LINKE unterstützen Bürgerbegehren 

In einer gemeinsamen Presseerklärung der Landtagsabgeordneten, Barbara Cárdenas, und des Stadtverordneten, Jochen Dohn, machen beide Politiker noch einmal deutlich, dass DIE LINKE das Bürgerbegehren zum Erhalt Sekundarstufe I an der Tümpelgarten-Schule unterstützen wird. Deshalb wird DIE LINKE in ihrer Geschäftsstelle/Wahlkreisbüro in der Wilhelmstr. 2 Unterschriftenlisten auslegen und auf www.die-linke-hanau.de zum Download bereitstellen.

„Wir bezweifeln weiterhin, dass die Entscheidung der Mehrheit der Stadtverordnetenversammlung aus SPD, BfH und REP sowie mit einigen Stimmen der Grünen, für den Schulstandort Hanau die richtige ist. Inklusion, Seiteneinsteiger und weiterer Zuzug bedürfen Räume und ein pädagogische Konzept, welches in der Tümpelgarten-Schule vorhanden ist. Dies bedeutet auch, dass die Klassengrößen in den anderen Hanauer Real- und Hauptschulen eben nicht bis zum Limit ausgereizt werden dürfen. Zumal die Anmeldezahlen für die Förderstufe der Tümpelgartenschule stabil sind und für 3 Klassen reichen“, betonen die beiden LINKEN-Politiker.

DIE LINKE legt zudem Wert darauf, dass ihr Einsatz für die Tümpelgarten-Schule nicht bedeutet, die anderen Hanauer Schulen zu vernachlässigen.
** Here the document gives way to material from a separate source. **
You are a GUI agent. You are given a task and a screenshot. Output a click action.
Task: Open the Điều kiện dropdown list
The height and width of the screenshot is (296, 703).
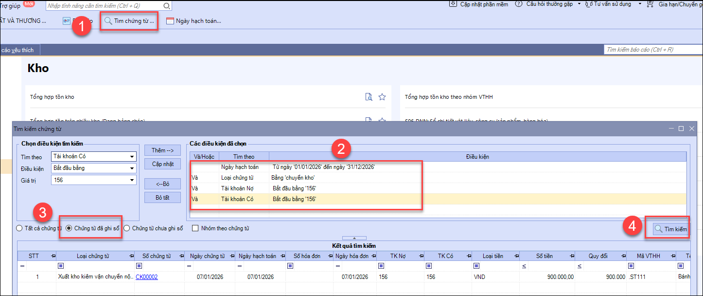(132, 168)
So stellt Dohn auch im Namen der Alternative Linke Fraktion fest: „Die Kleeblatt-Koalition betont bei ihrer Entscheidung, dass sie im Hinblick der Schutzschirmvereinbarung für die gesamte Stadt ungeachtet der einzelnen pädagogischen Konzepte der Schulen entscheiden würden. Genau dies unterscheidet uns. Wir entscheiden eben nicht, wo am besten finanziell gekürzt werden kann, sondern wo Schulkinder die für sie bestmögliche Bildung bekommen. Deswegen brauchen wir in Hanau neben den Gymnasien auch die Tümpelgarten-Schule genauso wie die Hessen-Homburg-Schule, die Eppsteinschule, die Otto-Hahn-Schule sowie die Lindenauschule“.

Cárdenas weist zudem darauf hin, dass die Elterninitiative einen Architekten beauftragt hatte, der die städtischen Kostenvoranschläge widerlegte. Dieser Architekt war in der Lage, ein Bildungszentrum von 0-16 Jahren inklusive Sekundarstufe für 10 Mio. Euro zu entwerfen und nicht, wie von der Stadt geplant, nur von 0-10 Jahren. „DIE LINKE strebt auch weiterhin eine Schule für Alle an, die inklusiv und ganztägig ist und ein längeres gemeinsames Lernen beinhaltet. Die Tümpelgarten-Schule wollte schon vor Jahren mit Hilfe der Stadtspitze genau dies umsetzen. Wir dürfen gut finanzierte und neue pädagogische Konzepte nicht den Privatschulen überlassen und aus Geldmangel gut funktionierende staatliche Schulen beschneiden. Geld für öffentliche Bildung ist da, es bedarf aber der Durchsetzung einer gerechten Steuerpolitik vor allem im Bund“, unterstreicht Cárdenas.